---- Data under study
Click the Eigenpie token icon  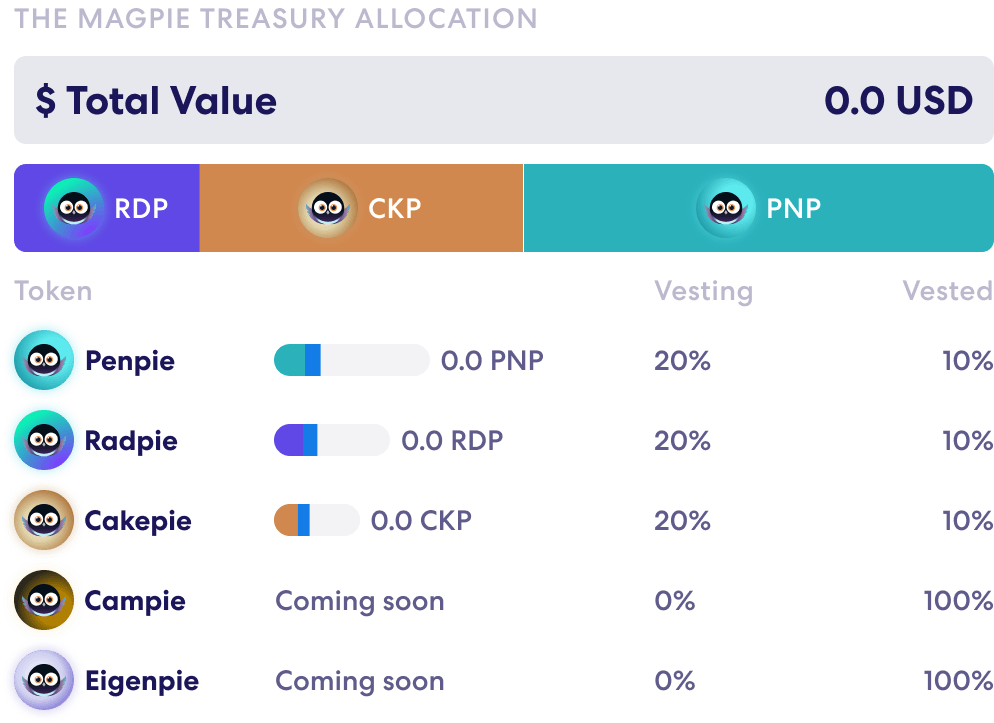(x=44, y=680)
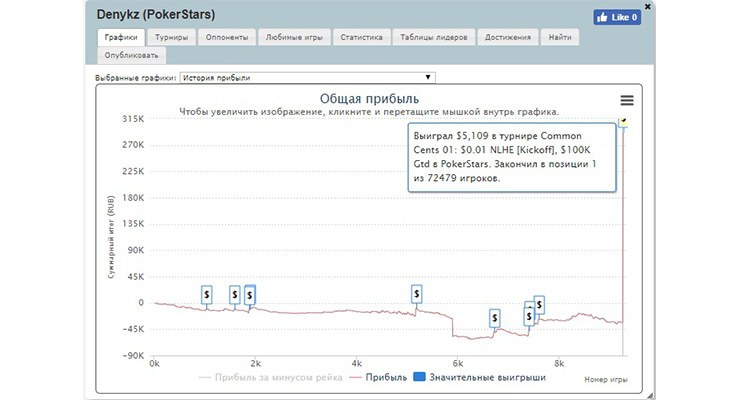Viewport: 740px width, 400px height.
Task: Click the dollar marker nearest the 2k mark
Action: (250, 294)
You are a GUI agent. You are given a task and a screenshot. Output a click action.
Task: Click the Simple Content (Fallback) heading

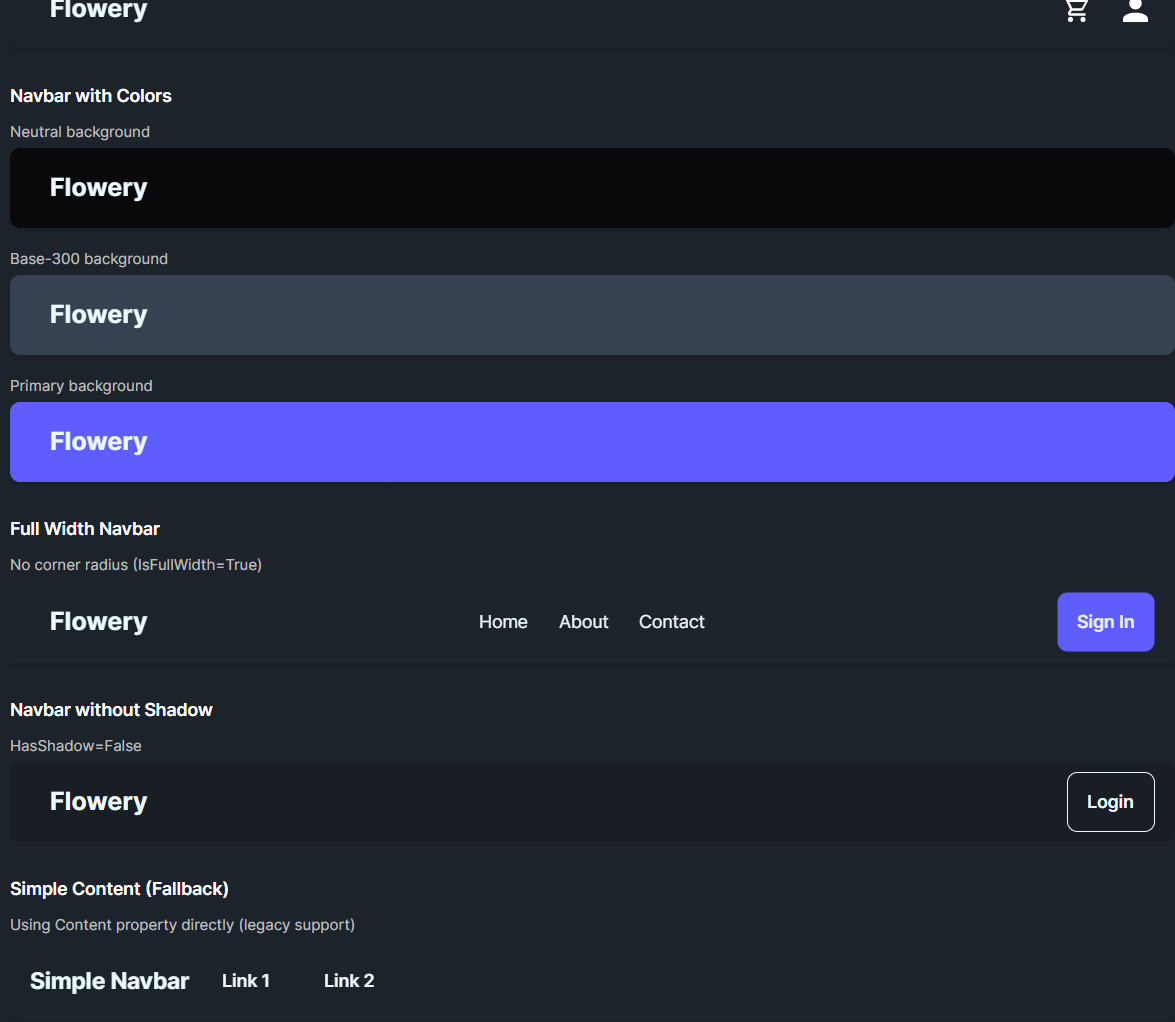tap(119, 889)
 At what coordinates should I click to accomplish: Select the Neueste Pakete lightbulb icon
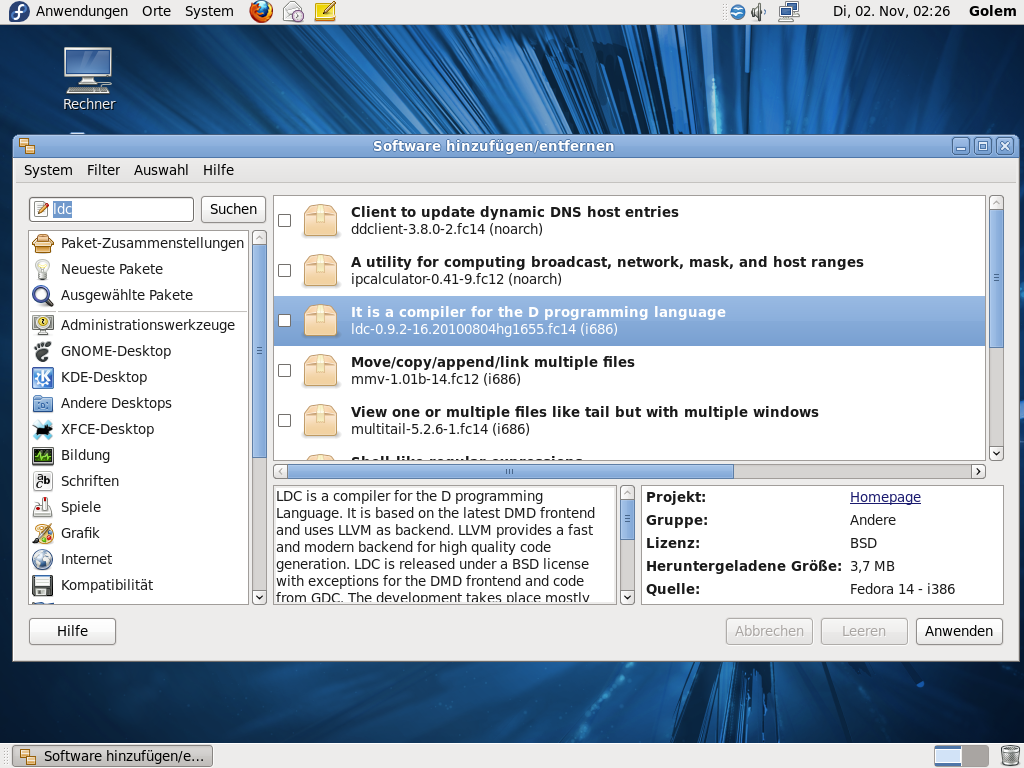(43, 269)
--------
▸ **Directions**: Leave every picture out and copy precisely the lines from the one containing "Task: Click the Simple" through the last line of the data above, both ends included.

▸ **Answer to this problem**:
Task: Click the Simple Content (Fallback) heading

tap(119, 889)
 At what coordinates should I click to accomplish: Select the Neueste Pakete lightbulb icon
(43, 269)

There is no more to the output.